I haven’t sent a request to them as @claeyzre found the data so we can train and see. But Indeed it would be good to double check with them if they are okey with us using their data.
You have superb results if we haven’t make a mistake. the F1 is tricky as there are different incompatible implementation of F1 micro. For example, scikit calculate F1 differently than it is described on wikipedia pages what is worse the results differs a lot.
For German I’ve calculated the F1 by hand using the data from the paper to reverse engineer the formula used in competition and then I’ve implemented a F1 calculation for my scripts using numpy.
I think we can do the same for the DEFT paper. 0.5 would be amazing result.
Please share the code. How about integrating into ulmfit-multilingual?
Ok, I will contact the guys from the competition to try to get their approval and the official data/results .
For F1 macro (it seems to be the metric of the competition, not F1 micro), I used two different implementations: a sklearn based one and a custom one I have coded (using the wikipedia formulas).
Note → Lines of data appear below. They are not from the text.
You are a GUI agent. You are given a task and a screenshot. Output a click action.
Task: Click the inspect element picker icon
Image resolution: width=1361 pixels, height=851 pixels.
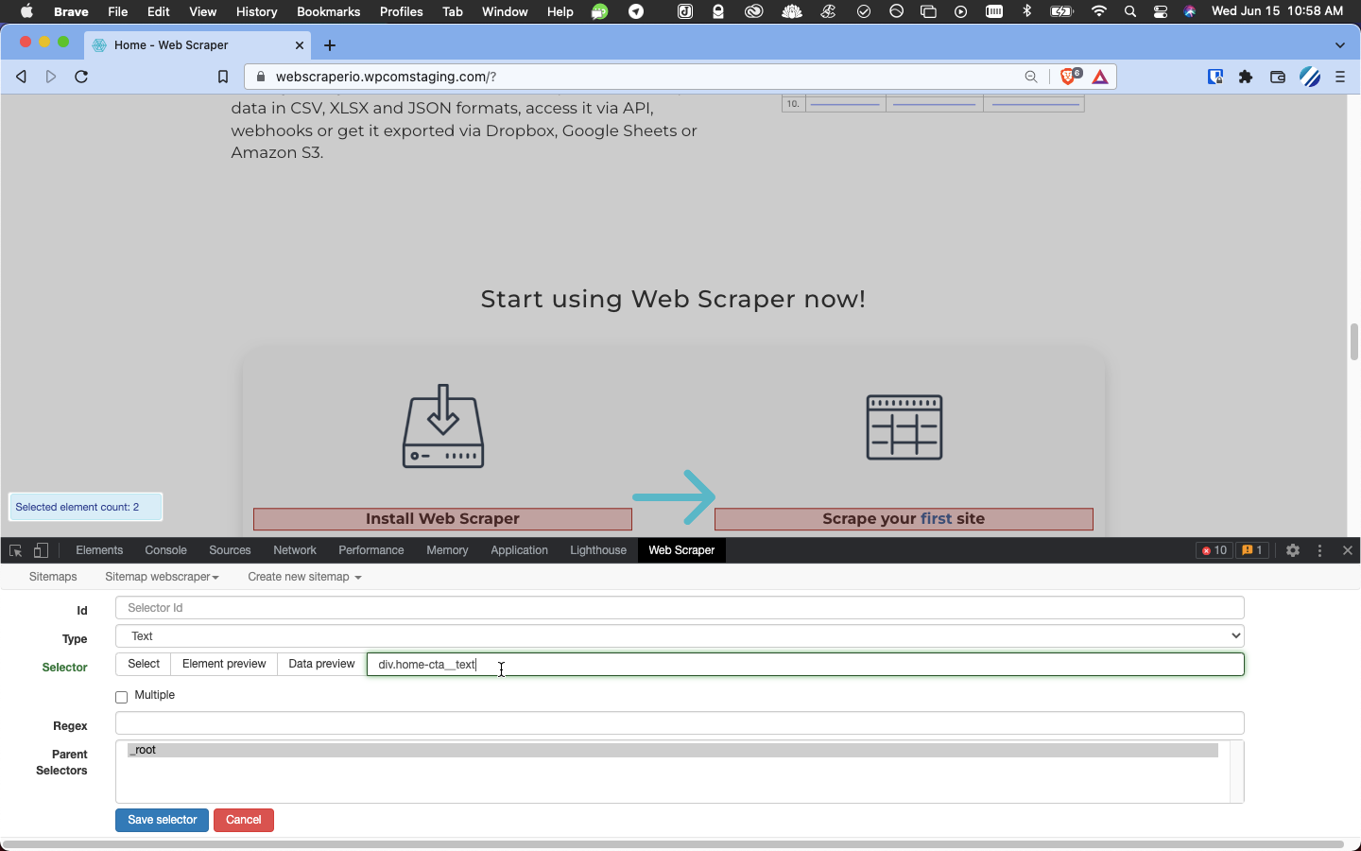point(15,550)
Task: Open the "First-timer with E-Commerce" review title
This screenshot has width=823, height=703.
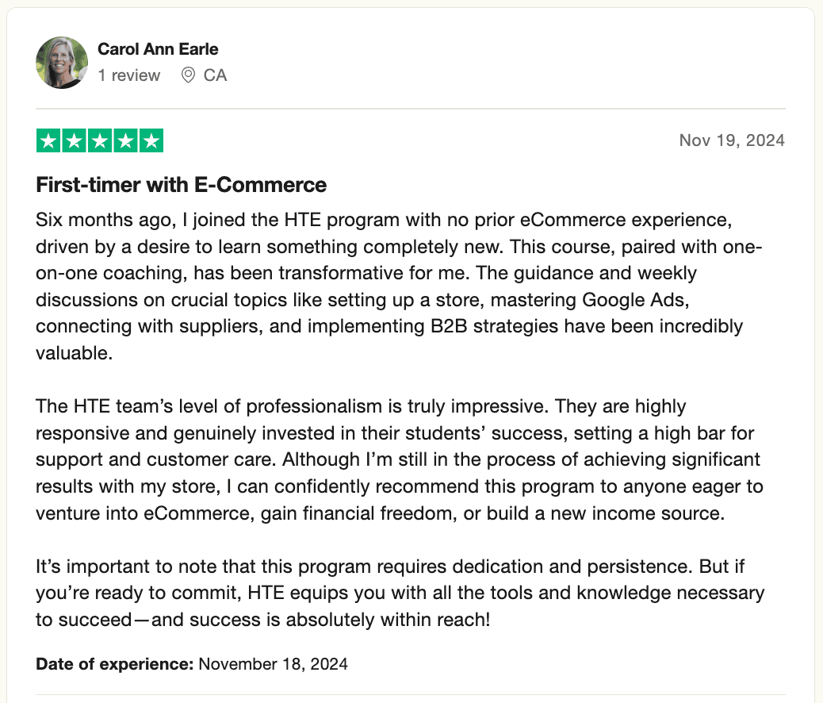Action: point(182,185)
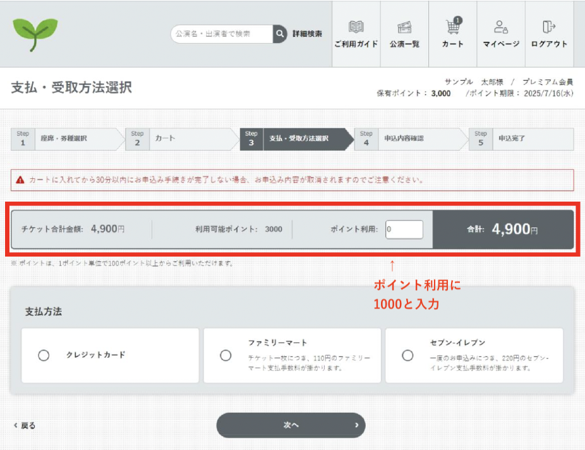Open the shopping cart icon

click(452, 28)
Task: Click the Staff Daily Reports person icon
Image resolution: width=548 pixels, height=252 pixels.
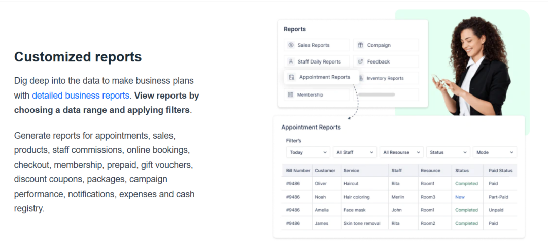Action: (x=291, y=61)
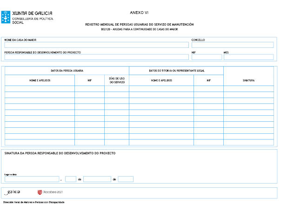
Task: Click the MES input field
Action: click(248, 57)
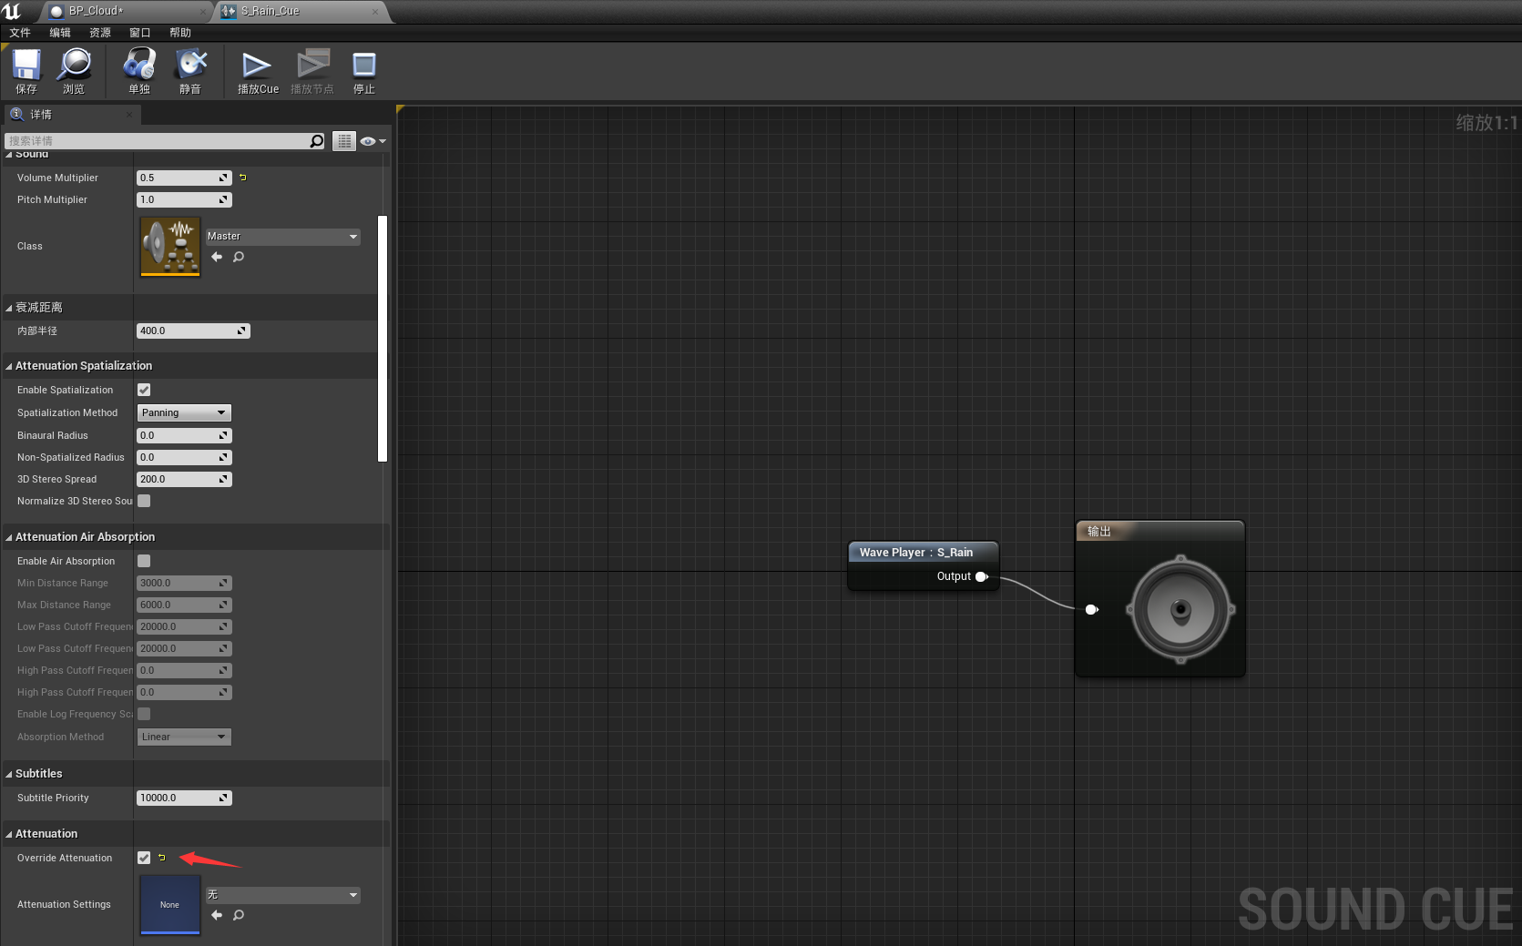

And as you said, the results are not identical (I think this is because, when one class is not predicted, sklearn uses a fscore of 0, which lower the result in F1 macro) but very close (0.54 is the sklearn result, my custom implementation gives a slightly better score).
This is the sklearn based implementation that gave me 0.54:
I should be able to share the full code next Monday.
Yes it’s a good idea to integrate it on ulmfit-multilingual, as it’s used a lot. There is already a fbeta metric in fastai, but it does not manage multiclass (with macro or micro score).